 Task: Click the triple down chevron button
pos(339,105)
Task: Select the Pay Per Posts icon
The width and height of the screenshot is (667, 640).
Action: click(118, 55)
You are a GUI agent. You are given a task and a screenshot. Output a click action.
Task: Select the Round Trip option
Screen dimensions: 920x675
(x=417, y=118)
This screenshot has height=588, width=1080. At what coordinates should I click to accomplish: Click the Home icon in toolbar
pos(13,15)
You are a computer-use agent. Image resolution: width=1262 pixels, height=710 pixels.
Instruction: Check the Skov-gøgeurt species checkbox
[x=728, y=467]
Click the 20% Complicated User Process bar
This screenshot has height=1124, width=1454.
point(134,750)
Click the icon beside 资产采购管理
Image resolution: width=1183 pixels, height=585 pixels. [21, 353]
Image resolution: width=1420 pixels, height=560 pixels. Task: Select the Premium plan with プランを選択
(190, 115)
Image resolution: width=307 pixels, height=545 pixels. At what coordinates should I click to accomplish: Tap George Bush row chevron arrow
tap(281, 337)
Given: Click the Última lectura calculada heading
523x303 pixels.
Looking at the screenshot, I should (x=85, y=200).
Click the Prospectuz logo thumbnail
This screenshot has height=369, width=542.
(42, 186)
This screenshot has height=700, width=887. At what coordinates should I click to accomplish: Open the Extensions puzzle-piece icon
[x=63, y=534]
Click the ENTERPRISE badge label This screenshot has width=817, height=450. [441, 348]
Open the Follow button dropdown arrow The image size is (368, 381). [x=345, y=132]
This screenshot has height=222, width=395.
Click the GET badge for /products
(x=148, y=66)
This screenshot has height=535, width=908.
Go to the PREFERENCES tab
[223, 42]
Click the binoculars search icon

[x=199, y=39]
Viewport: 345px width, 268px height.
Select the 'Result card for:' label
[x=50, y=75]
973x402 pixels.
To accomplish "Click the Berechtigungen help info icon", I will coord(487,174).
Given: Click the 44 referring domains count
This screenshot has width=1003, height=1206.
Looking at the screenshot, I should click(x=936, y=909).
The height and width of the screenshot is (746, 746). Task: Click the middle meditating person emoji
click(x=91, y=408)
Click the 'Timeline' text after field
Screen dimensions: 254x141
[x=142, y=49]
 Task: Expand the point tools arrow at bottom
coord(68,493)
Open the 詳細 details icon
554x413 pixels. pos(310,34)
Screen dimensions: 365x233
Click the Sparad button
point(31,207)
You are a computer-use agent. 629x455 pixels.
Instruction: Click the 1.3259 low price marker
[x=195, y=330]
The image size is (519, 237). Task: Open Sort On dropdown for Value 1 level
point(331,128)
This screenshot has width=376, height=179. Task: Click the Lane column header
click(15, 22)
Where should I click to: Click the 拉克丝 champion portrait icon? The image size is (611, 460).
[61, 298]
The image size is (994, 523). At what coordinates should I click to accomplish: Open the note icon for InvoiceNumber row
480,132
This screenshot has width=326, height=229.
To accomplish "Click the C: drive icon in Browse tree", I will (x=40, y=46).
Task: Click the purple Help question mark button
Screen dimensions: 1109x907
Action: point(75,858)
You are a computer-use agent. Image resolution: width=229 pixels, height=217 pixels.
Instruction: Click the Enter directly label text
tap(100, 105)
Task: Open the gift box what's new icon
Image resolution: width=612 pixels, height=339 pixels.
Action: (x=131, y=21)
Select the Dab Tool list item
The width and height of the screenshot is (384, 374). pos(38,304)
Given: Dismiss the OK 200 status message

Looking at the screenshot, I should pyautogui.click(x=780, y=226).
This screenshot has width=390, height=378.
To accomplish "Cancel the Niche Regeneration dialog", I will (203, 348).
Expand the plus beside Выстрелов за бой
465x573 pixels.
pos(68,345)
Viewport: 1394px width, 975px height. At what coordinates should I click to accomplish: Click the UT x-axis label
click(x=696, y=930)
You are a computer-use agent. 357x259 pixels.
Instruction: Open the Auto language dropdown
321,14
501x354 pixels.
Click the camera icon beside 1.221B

- [Exercise instructions]: Quote, with nothing altered, all lines from the start of the entries to the line that carries "973x402 pixels.", inclusive.

- [Result]:
 Task: Click the triple down chevron button
pos(339,105)
Task: Select the Pay Per Posts icon
The width and height of the screenshot is (667, 640).
Action: click(118, 55)
You are a GUI agent. You are given a task and a screenshot. Output a click action.
Task: Select the Round Trip option
Screen dimensions: 920x675
(x=417, y=118)
This screenshot has height=588, width=1080. At what coordinates should I click to accomplish: Click the Home icon in toolbar
pos(13,15)
You are a computer-use agent. Image resolution: width=1262 pixels, height=710 pixels.
Instruction: Check the Skov-gøgeurt species checkbox
[x=728, y=467]
Click the 20% Complicated User Process bar
This screenshot has height=1124, width=1454.
point(134,750)
Click the icon beside 资产采购管理
Image resolution: width=1183 pixels, height=585 pixels. [21, 353]
Image resolution: width=1420 pixels, height=560 pixels. Task: Select the Premium plan with プランを選択
(190, 115)
Image resolution: width=307 pixels, height=545 pixels. At what coordinates should I click to accomplish: Tap George Bush row chevron arrow
tap(281, 337)
Given: Click the Última lectura calculada heading
523x303 pixels.
Looking at the screenshot, I should (x=85, y=200).
Click the Prospectuz logo thumbnail
This screenshot has height=369, width=542.
(42, 186)
This screenshot has height=700, width=887. At what coordinates should I click to accomplish: Open the Extensions puzzle-piece icon
[x=63, y=534]
Click the ENTERPRISE badge label This screenshot has width=817, height=450. [441, 348]
Open the Follow button dropdown arrow The image size is (368, 381). [x=345, y=132]
This screenshot has height=222, width=395.
Click the GET badge for /products
(x=148, y=66)
This screenshot has height=535, width=908.
Go to the PREFERENCES tab
[223, 42]
Click the binoculars search icon

[x=199, y=39]
Viewport: 345px width, 268px height.
Select the 'Result card for:' label
[x=50, y=75]
973x402 pixels.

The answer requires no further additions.